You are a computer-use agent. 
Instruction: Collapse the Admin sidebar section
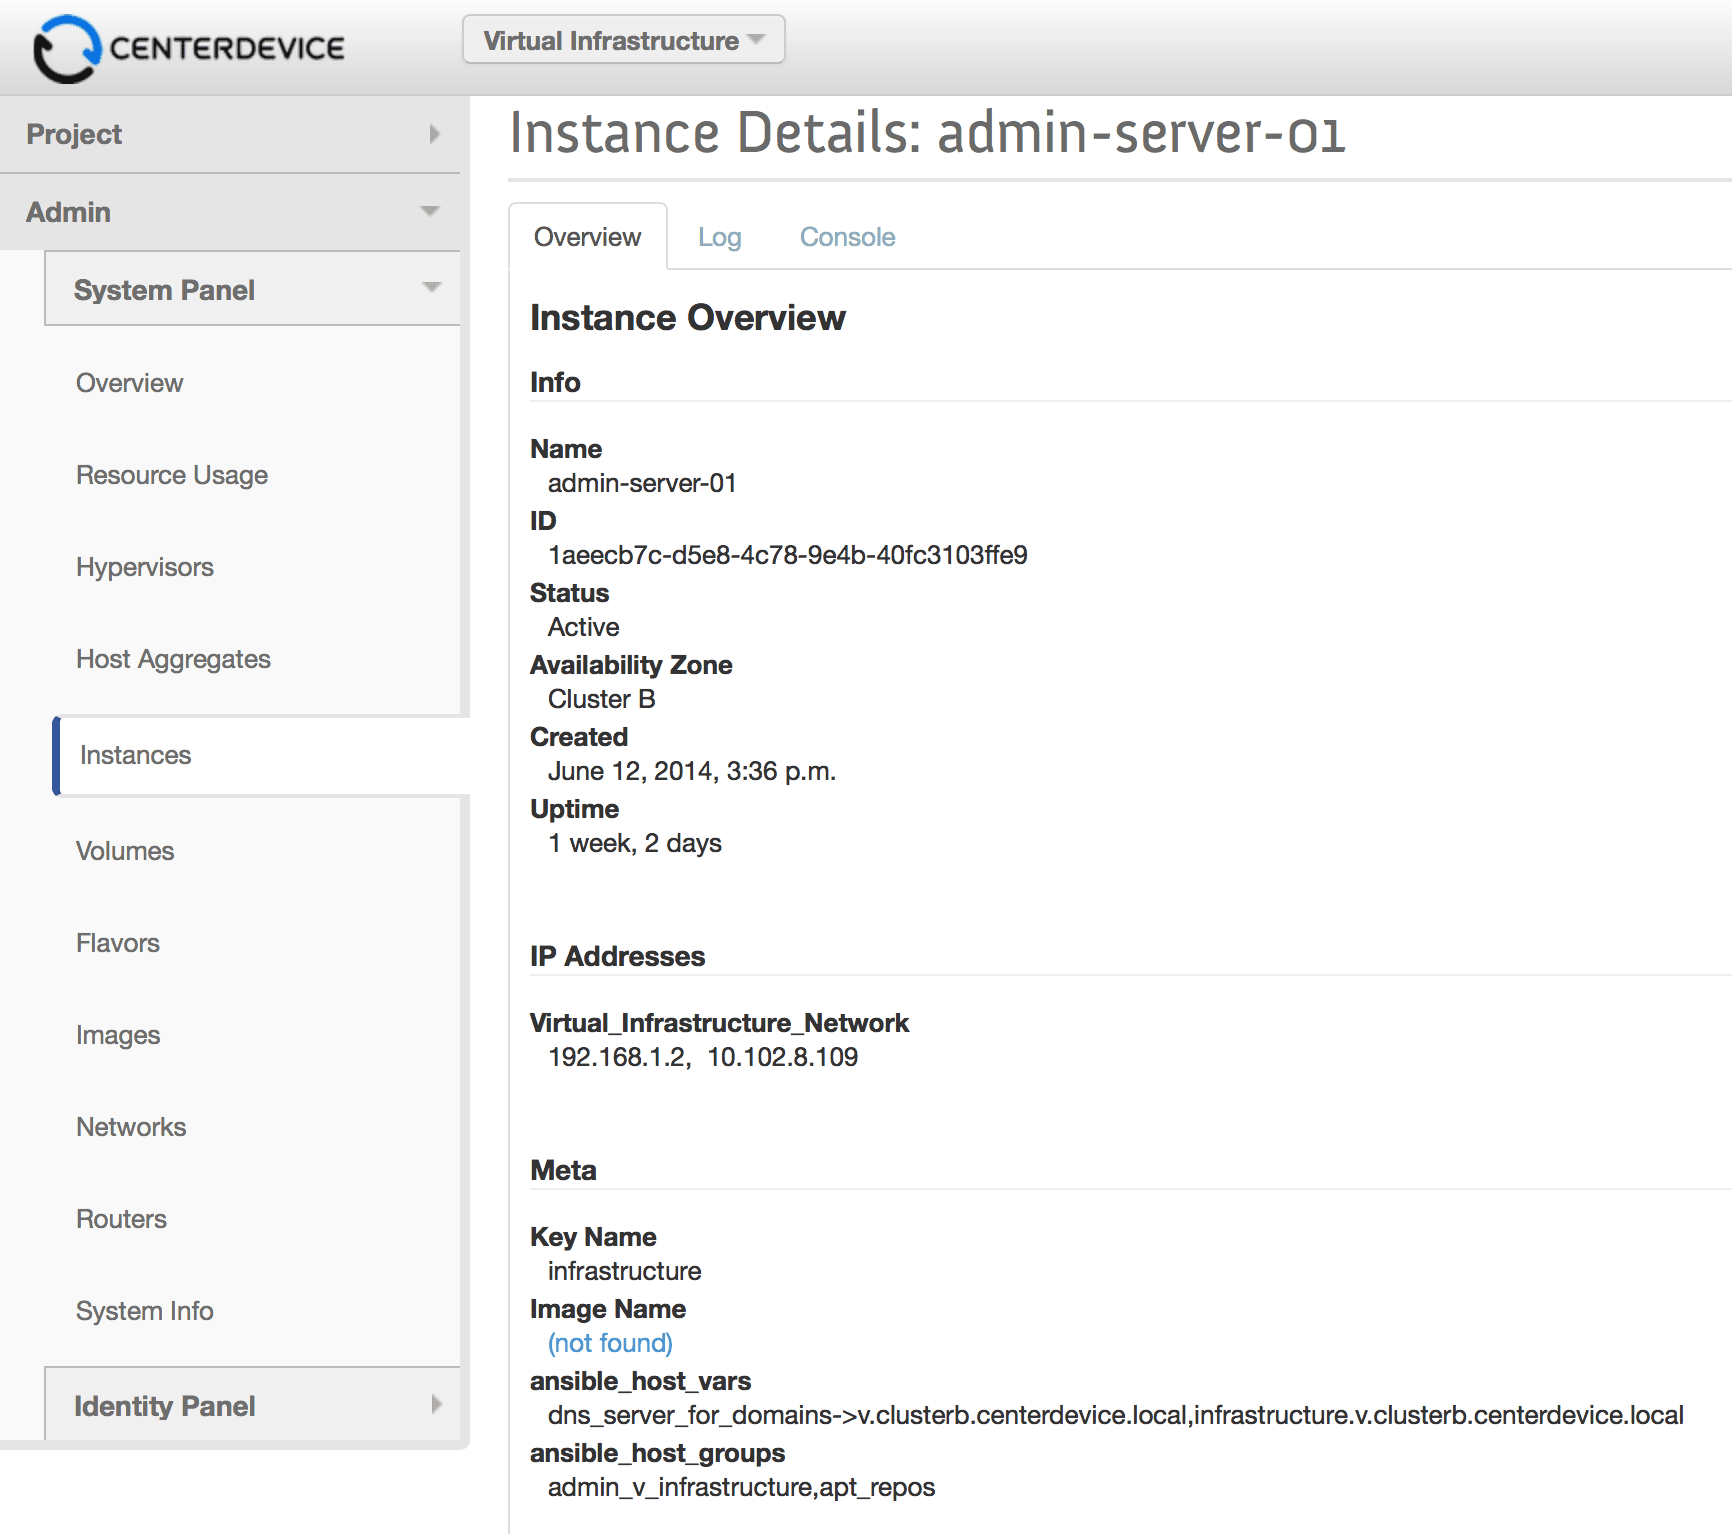(x=230, y=212)
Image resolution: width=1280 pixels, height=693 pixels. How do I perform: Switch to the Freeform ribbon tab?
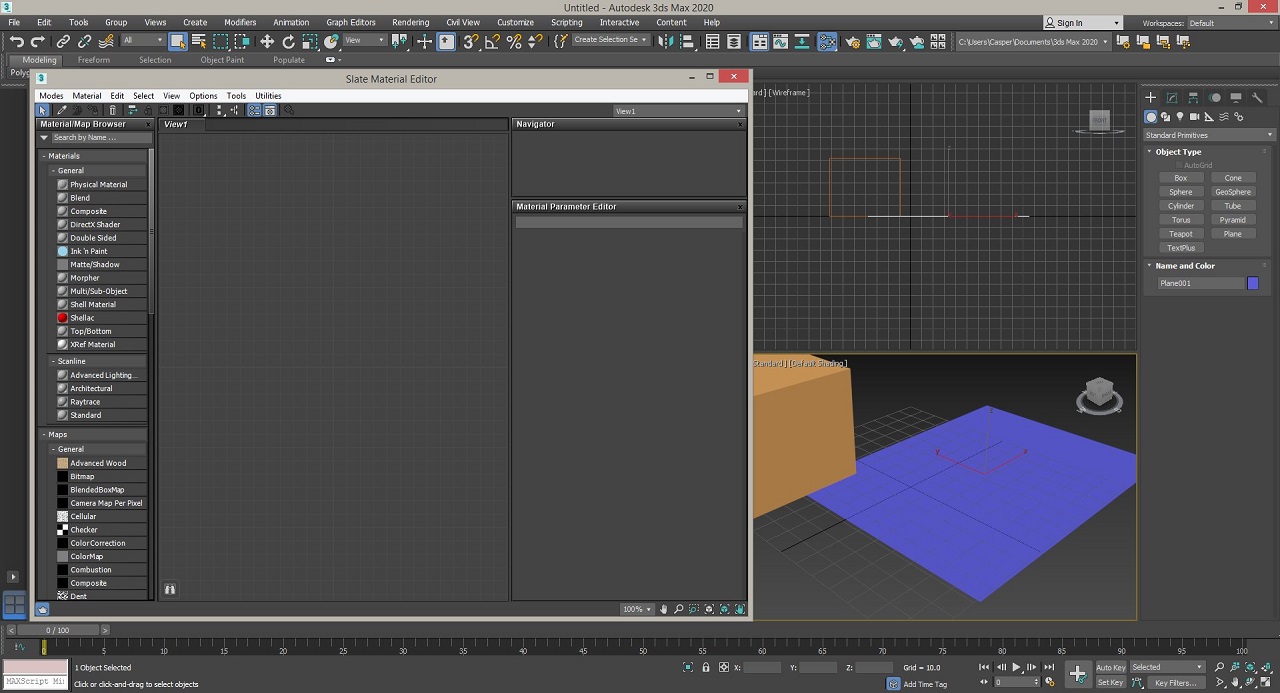[94, 60]
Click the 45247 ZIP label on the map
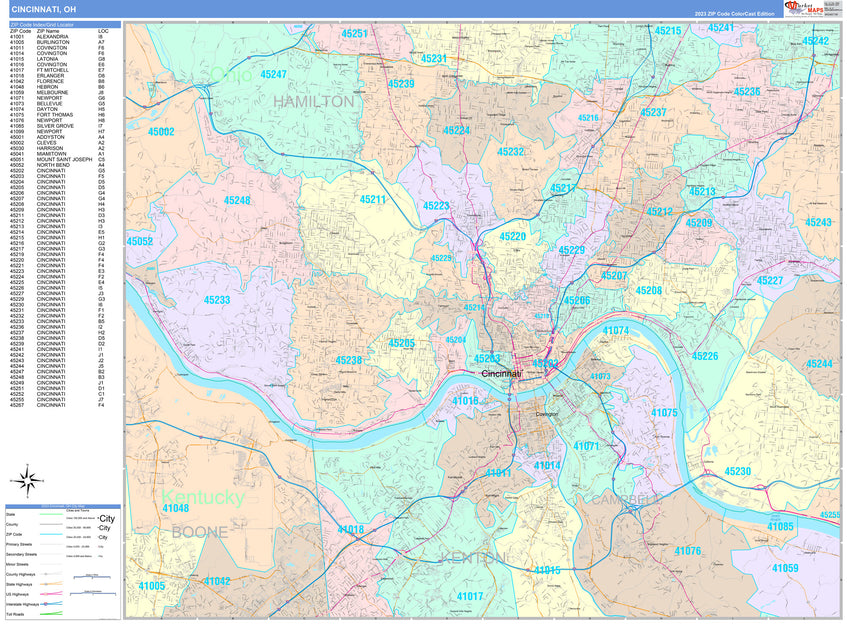This screenshot has width=847, height=630. point(273,74)
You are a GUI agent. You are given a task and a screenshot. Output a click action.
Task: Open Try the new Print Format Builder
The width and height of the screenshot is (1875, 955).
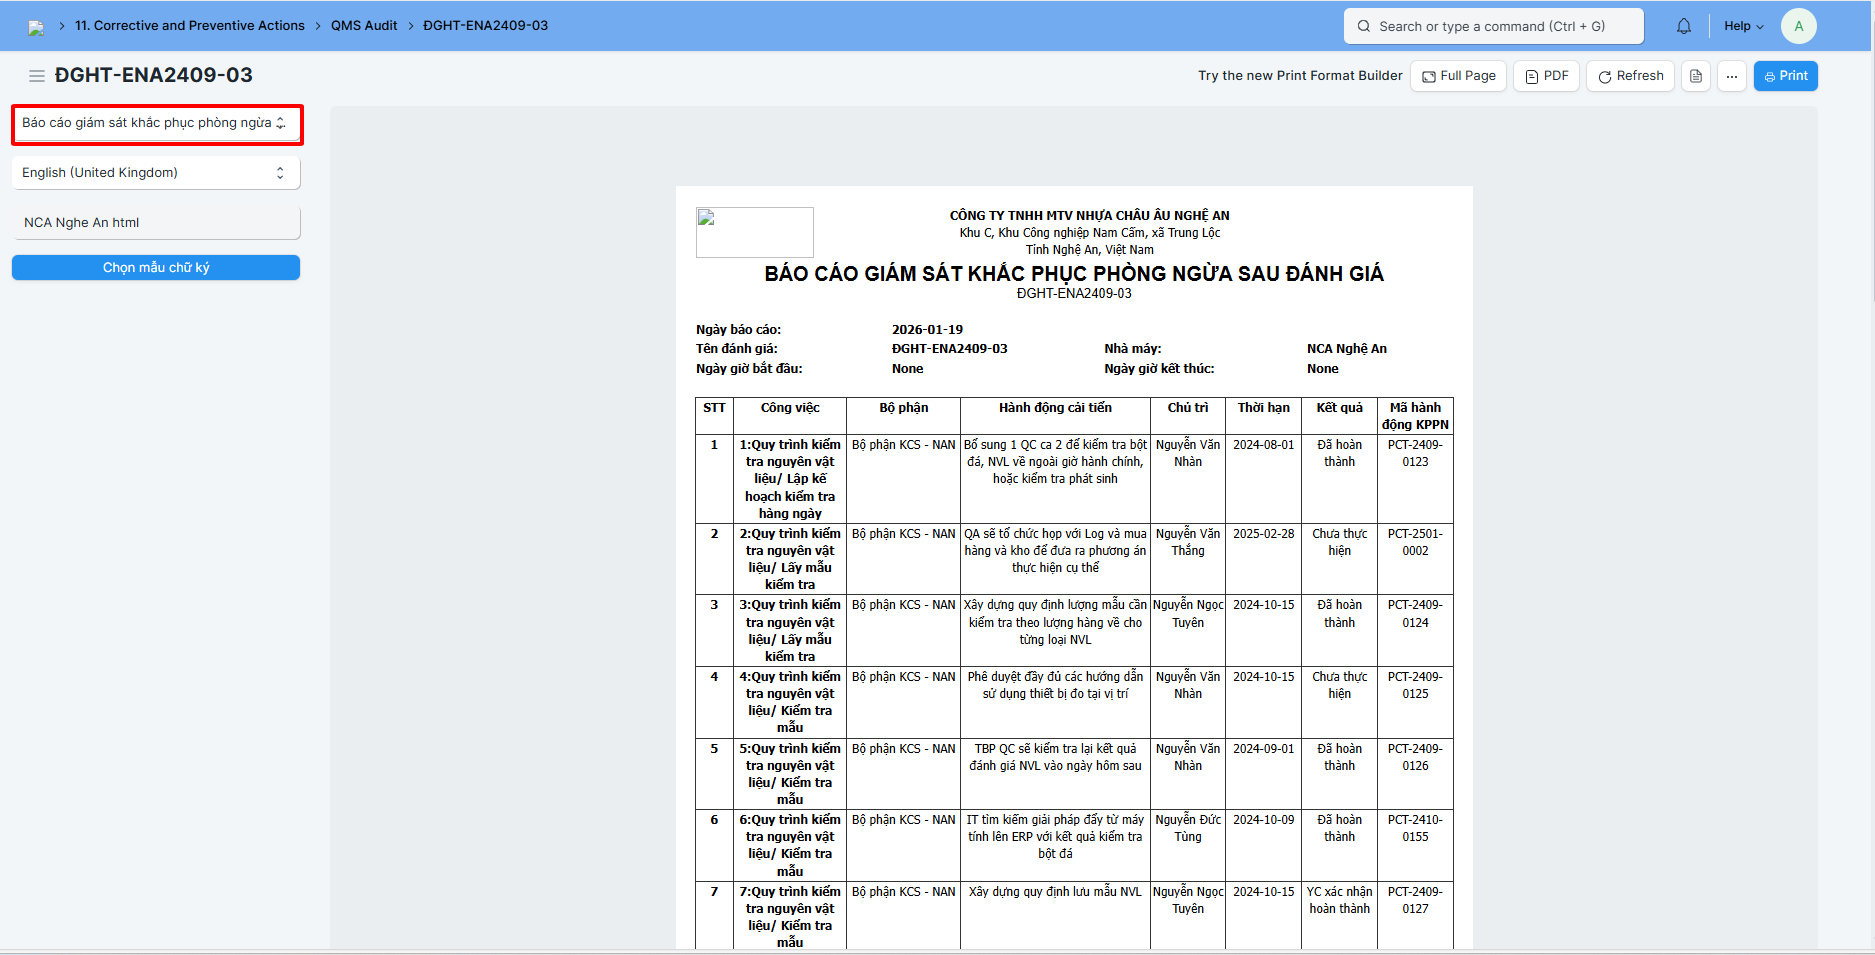coord(1300,76)
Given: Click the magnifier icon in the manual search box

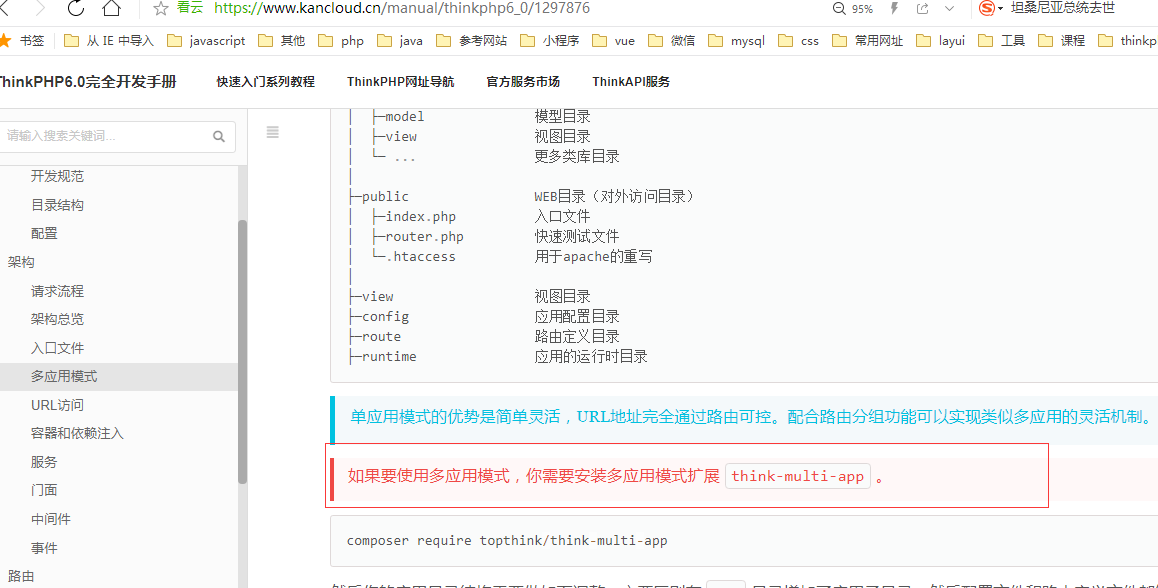Looking at the screenshot, I should [219, 136].
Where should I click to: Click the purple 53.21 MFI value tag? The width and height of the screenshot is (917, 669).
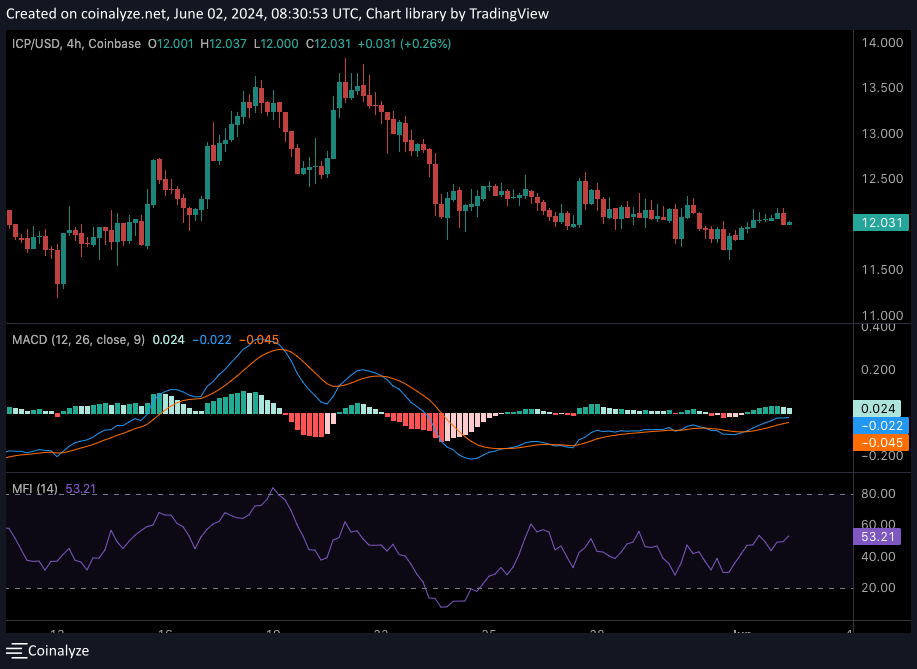[877, 537]
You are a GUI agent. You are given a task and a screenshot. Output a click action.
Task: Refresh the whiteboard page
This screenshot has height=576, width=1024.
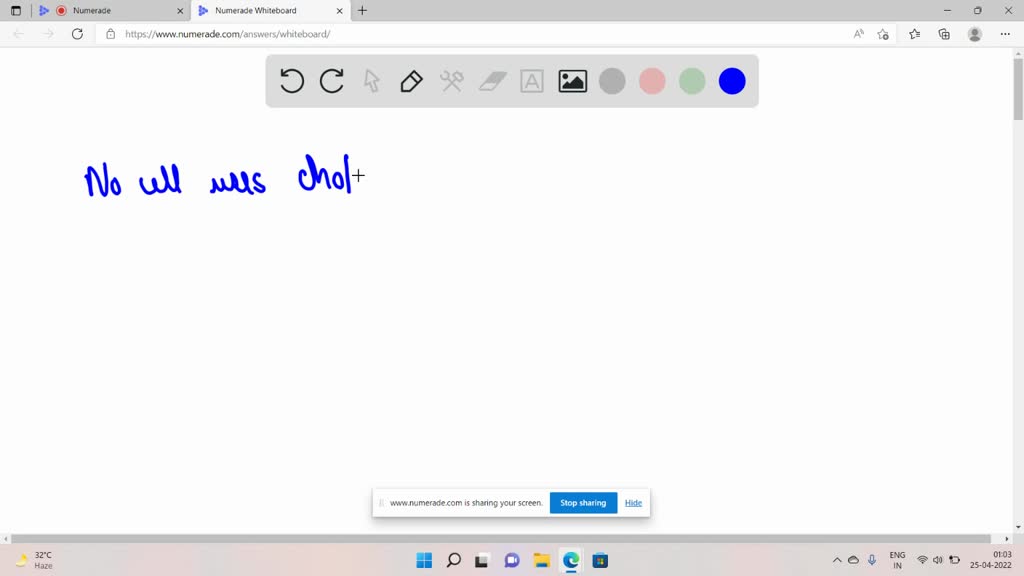(77, 34)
+ + + + + + +
◆ Your task: Rewrite all the entries, changing "GUI agent" to "UI automation agent" wherever it occurs and keeping everything else the same. Leave out the pictures.

◆ Answer for the task:
You are a computer-use agent. 
Instruction: Collapse the Admin sidebar section
(x=230, y=212)
Image resolution: width=1280 pixels, height=693 pixels. How do I perform: Switch to the Freeform ribbon tab?
[94, 60]
Click the 45247 ZIP label on the map
This screenshot has width=847, height=630. point(273,74)
You are a UI automation agent. You are given a task and a screenshot. Output a click action.
Task: Open Try the new Print Format Builder
The width and height of the screenshot is (1875, 955).
coord(1300,76)
Given: Click the magnifier icon in the manual search box

Looking at the screenshot, I should [219, 136].
Where should I click to: Click the purple 53.21 MFI value tag? The width and height of the screenshot is (917, 669).
[877, 537]
You are a UI automation agent. You are given a task and a screenshot. Output a click action.
Task: Refresh the whiteboard page
This screenshot has height=576, width=1024.
(77, 34)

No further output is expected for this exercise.